#### Problem description:
Can you return the lines word for word, starting at the line that contains "Click the Log in link" and ending at the final line of the items below?

--- Start of Data for processing ---

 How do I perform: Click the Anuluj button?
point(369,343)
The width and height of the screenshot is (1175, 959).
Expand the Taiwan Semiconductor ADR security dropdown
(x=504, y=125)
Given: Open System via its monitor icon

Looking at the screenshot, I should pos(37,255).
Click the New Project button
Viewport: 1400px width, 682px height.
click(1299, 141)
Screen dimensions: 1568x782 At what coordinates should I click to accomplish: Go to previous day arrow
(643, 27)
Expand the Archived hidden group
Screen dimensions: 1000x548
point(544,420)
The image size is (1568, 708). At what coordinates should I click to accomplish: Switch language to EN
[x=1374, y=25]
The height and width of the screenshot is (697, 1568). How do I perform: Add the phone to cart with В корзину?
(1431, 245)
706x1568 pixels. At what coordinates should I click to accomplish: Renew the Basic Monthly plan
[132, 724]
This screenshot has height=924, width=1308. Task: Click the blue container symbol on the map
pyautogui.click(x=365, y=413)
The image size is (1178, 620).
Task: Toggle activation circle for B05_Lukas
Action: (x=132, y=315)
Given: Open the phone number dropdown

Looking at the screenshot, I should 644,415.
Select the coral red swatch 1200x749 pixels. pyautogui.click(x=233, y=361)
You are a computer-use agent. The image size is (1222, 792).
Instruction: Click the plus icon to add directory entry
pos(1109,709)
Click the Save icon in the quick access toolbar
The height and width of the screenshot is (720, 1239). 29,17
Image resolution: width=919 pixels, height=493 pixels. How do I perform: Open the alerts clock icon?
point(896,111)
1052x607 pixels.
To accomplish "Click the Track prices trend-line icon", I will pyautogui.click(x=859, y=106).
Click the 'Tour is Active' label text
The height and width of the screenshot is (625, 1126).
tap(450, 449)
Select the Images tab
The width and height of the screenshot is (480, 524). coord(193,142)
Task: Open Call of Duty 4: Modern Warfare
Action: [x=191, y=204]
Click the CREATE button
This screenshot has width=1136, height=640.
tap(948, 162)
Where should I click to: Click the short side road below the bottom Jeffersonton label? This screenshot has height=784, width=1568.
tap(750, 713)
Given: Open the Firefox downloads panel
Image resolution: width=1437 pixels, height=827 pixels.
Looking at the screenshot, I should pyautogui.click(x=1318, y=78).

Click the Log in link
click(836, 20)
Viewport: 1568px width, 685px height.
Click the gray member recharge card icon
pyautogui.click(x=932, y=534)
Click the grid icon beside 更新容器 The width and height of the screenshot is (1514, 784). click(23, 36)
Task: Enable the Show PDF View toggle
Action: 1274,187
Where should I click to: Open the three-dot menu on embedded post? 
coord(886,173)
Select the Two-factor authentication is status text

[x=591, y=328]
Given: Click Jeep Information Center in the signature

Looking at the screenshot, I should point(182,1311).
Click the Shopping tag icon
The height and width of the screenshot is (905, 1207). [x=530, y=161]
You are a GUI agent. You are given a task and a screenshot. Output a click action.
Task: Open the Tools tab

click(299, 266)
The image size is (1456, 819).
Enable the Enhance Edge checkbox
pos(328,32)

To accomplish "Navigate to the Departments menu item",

--- End of Data for processing ---

#### Solution to this exercise:
Click the Log in link
click(836, 20)
Viewport: 1568px width, 685px height.
Click the gray member recharge card icon
pyautogui.click(x=932, y=534)
Click the grid icon beside 更新容器 The width and height of the screenshot is (1514, 784). click(23, 36)
Task: Enable the Show PDF View toggle
Action: 1274,187
Where should I click to: Open the three-dot menu on embedded post? 
coord(886,173)
Select the Two-factor authentication is status text

[x=591, y=328]
Given: Click Jeep Information Center in the signature

Looking at the screenshot, I should point(182,1311).
Click the Shopping tag icon
The height and width of the screenshot is (905, 1207). [x=530, y=161]
You are a GUI agent. You are given a task and a screenshot. Output a click action.
Task: Open the Tools tab

click(299, 266)
The image size is (1456, 819).
Enable the Enhance Edge checkbox
pos(328,32)

To accomplish "Navigate to the Departments menu item",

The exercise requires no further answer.